__Directions for this task__
For every entry that follows, return an identical copy.

[Collected data]
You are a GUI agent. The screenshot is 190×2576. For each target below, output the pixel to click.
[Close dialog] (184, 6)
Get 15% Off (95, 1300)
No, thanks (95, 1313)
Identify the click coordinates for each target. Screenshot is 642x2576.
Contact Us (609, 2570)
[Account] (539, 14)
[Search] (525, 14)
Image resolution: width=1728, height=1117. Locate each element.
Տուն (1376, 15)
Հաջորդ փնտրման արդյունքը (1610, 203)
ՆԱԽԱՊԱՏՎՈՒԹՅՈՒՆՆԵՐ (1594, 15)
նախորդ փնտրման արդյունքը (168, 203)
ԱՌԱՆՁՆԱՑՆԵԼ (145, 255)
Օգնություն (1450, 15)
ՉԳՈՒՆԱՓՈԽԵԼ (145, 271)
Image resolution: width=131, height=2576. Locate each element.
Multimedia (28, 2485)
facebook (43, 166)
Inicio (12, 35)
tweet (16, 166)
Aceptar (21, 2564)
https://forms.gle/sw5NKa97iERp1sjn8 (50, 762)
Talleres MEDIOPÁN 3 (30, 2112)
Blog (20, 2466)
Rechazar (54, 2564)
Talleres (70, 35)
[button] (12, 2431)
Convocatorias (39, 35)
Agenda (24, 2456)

__Solution__
You are a GUI agent. The screenshot is 190×2576. For each target below, output the pixel to click.
[Close dialog] (184, 6)
Get 15% Off (95, 1300)
No, thanks (95, 1313)
Identify the click coordinates for each target. Screenshot is 642x2576.
Contact Us (609, 2570)
[Account] (539, 14)
[Search] (525, 14)
Image resolution: width=1728, height=1117. Locate each element.
Տուն (1376, 15)
Հաջորդ փնտրման արդյունքը (1610, 203)
ՆԱԽԱՊԱՏՎՈՒԹՅՈՒՆՆԵՐ (1594, 15)
նախորդ փնտրման արդյունքը (168, 203)
ԱՌԱՆՁՆԱՑՆԵԼ (145, 255)
Օգնություն (1450, 15)
ՉԳՈՒՆԱՓՈԽԵԼ (145, 271)
Image resolution: width=131, height=2576. Locate each element.
Multimedia (28, 2485)
facebook (43, 166)
Inicio (12, 35)
tweet (16, 166)
Aceptar (21, 2564)
https://forms.gle/sw5NKa97iERp1sjn8 (50, 762)
Talleres MEDIOPÁN 3 (30, 2112)
Blog (20, 2466)
Rechazar (54, 2564)
Talleres (70, 35)
[button] (12, 2431)
Convocatorias (39, 35)
Agenda (24, 2456)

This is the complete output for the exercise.